Judges generally tolerated a great deal from people in the public gallery, who were often "anxious and apprehensive" because they were there to support to people appearing in court.

Mr Temm said people would have different views on women breast-feeding in court.

"There is a very active breast-feeding campaign going on in New Zealand now, and some people believe a woman should have a right to breast-feed wherever she wants, whenever she wants.

"Others might have the view that there are rooms available for people to be discrete about the need to engage in that - maybe the child would be more settled in a different environment in a quieter environment than the public gallery of a busy district court."

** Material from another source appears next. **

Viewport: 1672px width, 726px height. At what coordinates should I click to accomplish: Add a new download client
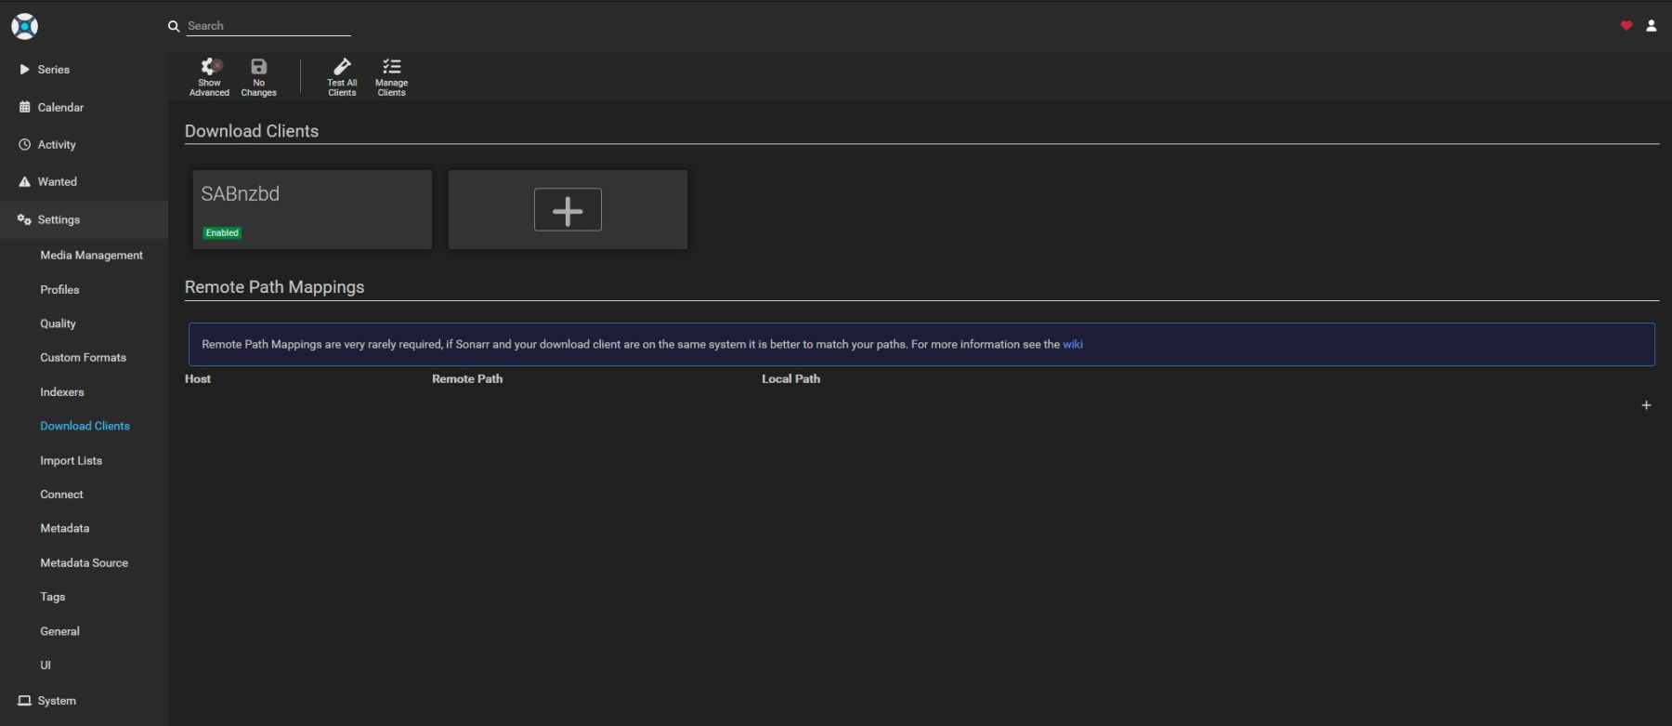(568, 209)
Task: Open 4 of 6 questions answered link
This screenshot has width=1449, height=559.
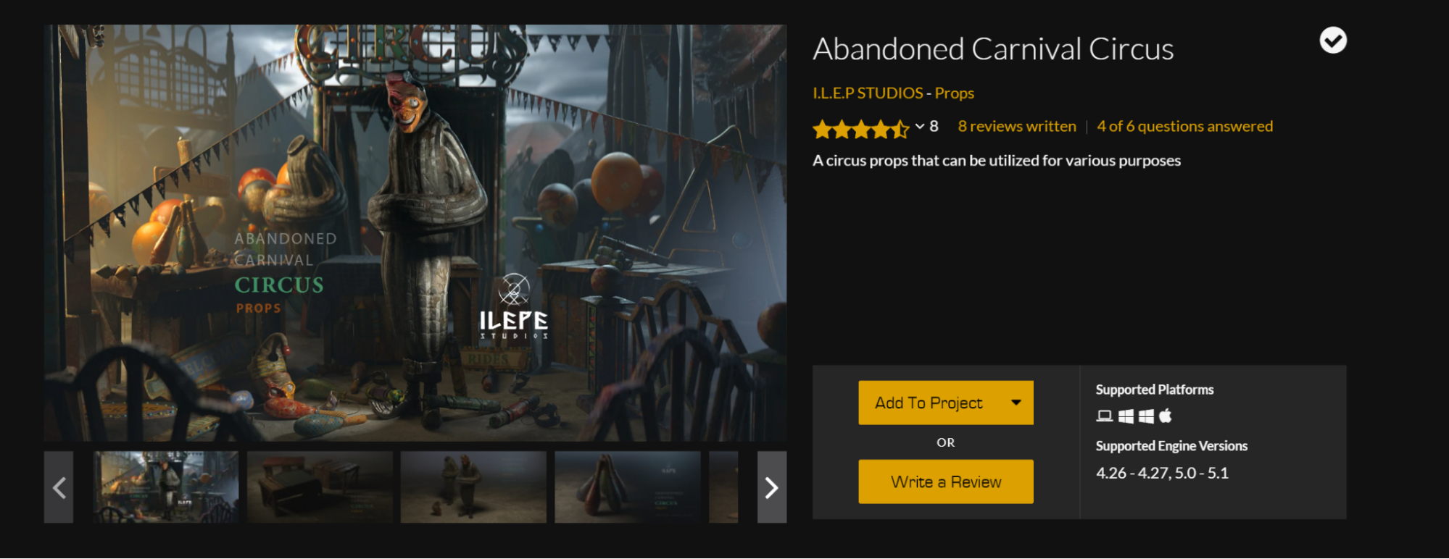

Mr Temm said there were two ways to challenge a judge's decision, through a judicial review or a complaint to the Judicial Conduct Commission.

A judicial review would be costly while it was doubtful the commissioner would criticise the judge's decision.

Ms Owen said she was embarrassed by the way the judge asked her to leave, but she would not be taking the matter further.

Under the Human Rights Act, it is illegal to prevent someone from breast-feeding in public.

But Human Rights Commission spokesman Gilbert Wong said courts were specifically exempted from any intervention by the commission.

He said the law applied to public areas, rather than non-public areas like courtrooms.

Mr Wong said the commission would encourage most people to take a sensible approach and accommodate breast-feeding.

"There's been a long issue where women have had problems in choosing to breast-feed their infants, and the commission considers that in the right setting, it's potential grounds for unlawful discrimination, depending on the place."

Plunket clinical advisor Allison Jamieson said support for breast-feeding in families, communities and society was essential for improving breast-feeding rates.

"Currently 85 per cent of babies up to the age of six weeks are getting some breast milk. The goal is to see more babies being exclusively breastfed for longer.

"In order for this to happen breast-feeding mothers need a supportive environment. Plunket encourages all New Zealanders to support mothers in their decision to breast-feed."